┌─ Exercise inputs

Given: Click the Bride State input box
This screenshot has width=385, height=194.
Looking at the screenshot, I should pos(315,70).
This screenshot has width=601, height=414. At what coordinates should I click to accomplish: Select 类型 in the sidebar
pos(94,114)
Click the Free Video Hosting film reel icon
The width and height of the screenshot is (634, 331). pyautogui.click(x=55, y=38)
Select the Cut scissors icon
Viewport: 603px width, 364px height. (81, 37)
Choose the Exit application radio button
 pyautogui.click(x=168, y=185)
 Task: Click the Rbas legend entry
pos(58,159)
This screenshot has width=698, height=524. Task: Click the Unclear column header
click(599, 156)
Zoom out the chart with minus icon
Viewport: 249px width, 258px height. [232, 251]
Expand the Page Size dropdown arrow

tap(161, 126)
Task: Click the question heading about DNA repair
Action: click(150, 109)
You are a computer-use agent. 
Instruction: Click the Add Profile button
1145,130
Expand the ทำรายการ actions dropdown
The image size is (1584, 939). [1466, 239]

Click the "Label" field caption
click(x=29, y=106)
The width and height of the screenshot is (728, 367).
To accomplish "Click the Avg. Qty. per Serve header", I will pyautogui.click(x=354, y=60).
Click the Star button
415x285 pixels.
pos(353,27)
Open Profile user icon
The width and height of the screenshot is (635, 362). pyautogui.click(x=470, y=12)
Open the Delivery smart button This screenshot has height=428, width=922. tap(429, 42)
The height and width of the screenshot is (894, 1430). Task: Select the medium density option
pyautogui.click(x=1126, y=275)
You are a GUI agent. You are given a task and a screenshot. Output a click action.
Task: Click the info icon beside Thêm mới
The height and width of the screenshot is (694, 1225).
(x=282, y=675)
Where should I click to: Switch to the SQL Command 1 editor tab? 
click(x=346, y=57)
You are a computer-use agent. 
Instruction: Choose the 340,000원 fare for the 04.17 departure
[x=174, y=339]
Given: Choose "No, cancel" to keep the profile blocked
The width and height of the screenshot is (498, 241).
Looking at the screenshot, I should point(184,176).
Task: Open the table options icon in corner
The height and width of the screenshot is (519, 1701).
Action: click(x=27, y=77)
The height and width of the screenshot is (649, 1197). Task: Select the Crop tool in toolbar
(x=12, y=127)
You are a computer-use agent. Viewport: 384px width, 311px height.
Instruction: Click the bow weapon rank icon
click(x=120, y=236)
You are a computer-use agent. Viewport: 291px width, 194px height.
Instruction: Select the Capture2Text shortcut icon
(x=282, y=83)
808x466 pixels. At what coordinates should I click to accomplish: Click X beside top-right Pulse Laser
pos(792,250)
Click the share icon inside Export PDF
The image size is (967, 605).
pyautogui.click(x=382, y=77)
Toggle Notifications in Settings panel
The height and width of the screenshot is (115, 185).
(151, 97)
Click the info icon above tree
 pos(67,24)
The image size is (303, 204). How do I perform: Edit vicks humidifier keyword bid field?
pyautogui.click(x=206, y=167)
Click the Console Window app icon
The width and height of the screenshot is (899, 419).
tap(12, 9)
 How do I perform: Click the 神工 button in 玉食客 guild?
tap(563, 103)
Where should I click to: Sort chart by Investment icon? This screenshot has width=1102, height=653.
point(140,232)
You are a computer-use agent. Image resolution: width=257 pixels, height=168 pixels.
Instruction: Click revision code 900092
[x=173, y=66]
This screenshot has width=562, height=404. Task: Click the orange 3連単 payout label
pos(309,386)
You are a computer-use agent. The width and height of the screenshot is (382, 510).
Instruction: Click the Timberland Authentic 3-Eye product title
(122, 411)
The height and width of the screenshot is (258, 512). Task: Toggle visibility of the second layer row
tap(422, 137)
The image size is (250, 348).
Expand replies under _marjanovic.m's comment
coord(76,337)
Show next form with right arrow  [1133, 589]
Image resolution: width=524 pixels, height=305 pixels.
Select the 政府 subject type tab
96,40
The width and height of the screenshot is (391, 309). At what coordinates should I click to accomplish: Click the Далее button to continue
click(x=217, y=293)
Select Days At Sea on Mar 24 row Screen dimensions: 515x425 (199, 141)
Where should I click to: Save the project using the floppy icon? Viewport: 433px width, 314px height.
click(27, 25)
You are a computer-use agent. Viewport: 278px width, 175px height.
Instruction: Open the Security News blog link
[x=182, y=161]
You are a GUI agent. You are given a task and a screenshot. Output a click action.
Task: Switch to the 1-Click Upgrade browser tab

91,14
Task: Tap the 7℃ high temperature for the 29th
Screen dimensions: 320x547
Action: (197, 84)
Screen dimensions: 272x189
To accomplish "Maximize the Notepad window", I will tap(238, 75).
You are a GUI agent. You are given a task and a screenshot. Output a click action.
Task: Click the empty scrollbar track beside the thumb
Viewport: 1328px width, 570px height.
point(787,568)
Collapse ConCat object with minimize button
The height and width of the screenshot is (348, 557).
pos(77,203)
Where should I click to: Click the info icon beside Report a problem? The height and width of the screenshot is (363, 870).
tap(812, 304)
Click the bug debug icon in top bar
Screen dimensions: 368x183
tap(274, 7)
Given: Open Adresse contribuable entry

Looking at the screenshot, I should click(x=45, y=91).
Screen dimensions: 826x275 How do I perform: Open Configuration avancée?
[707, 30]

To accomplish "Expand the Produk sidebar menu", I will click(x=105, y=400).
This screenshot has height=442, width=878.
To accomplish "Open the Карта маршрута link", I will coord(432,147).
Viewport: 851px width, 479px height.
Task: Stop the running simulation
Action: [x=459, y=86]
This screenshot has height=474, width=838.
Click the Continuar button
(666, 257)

└─

Within the material above, report how many lines carry the word "agent", and nothing else.

• Expected output: 10